Personal details
- Born: 11 June 1951 (age 74)
- Children: late Mandela Kapere

= Asser Kuveri Kapere =

Namibian politician (born 1951)

Asser Kuveri Kapere (born 11 June 1951) is a Namibian politician. He is a member of SWAPO and was the Chairman of the National Council of Namibia from December 2004 to December 2015.

==Career==
Kapere was born in the small town of Omaruru in the Erongo Region of Namibia. He worked as a teacher at St. Theresa Secondary School in Tses from 1974 to 1975 and joined SWAPO in 1975. He was Chairperson of SWAPO's Arandis Branch from 1980 to 1982 and SWAPO's Chairperson for the Western Region from 1983 to 1990. He also became a member of the SWAPO Regional Executive Committee for Erongo Region in 1983 and was President of the Mineworkers Union of Namibia from 1987 to 1991.

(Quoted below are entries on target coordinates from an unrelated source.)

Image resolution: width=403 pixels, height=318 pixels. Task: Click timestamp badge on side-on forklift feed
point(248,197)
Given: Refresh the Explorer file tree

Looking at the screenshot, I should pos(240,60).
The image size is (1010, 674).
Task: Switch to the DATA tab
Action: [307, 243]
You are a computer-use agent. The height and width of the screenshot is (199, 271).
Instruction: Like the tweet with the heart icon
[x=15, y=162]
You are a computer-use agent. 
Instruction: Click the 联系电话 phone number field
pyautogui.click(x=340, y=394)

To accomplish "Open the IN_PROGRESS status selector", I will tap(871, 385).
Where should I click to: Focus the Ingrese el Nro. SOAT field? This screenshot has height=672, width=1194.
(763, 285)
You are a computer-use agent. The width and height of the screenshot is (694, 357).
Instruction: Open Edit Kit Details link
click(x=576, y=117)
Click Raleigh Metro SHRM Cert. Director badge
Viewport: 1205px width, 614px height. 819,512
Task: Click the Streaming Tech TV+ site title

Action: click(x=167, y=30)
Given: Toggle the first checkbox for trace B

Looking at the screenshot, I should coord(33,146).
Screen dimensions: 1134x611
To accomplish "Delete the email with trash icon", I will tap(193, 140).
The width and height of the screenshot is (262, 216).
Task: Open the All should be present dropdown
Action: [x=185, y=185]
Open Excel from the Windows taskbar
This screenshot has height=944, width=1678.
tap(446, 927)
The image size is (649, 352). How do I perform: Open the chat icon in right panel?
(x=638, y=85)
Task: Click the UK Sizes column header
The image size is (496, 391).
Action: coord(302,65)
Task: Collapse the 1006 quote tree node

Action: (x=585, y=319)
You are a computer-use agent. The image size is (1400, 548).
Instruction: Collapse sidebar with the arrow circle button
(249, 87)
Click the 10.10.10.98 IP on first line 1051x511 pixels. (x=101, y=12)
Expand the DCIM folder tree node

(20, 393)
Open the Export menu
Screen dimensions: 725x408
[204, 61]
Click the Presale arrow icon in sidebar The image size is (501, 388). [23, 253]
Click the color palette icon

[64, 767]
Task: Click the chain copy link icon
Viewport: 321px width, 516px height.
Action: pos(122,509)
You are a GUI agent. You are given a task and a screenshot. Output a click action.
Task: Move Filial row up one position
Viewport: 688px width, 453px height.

He has served in several political positions and offices in Namibia following independence, including Commissioner of the Western Region (1990-1992) and Governor of the Erongo Region (1992-1999); he has also been the Regional Councillor for the Arandis Constituency since 1992. He became Vice-President of the Association of Regional Councils (ARC) in 1997, then President of ARC in 1999. He was first elected to the National Council as a member from Erongo Region in 1999, and he subsequently served in the Cabinet as Deputy Minister for Works, Transport and Communication from 2002 to 2004. He then became Chairman of the National Council on December 16, 2004.

Asser Kapere was first elected to the SWAPO Central Committee in 1997. He is a board member of the Democracy Support Center that was formed in July 2006. At the November 2007 SWAPO Party Congress, Kapere was re-elected as a member of the Politburo.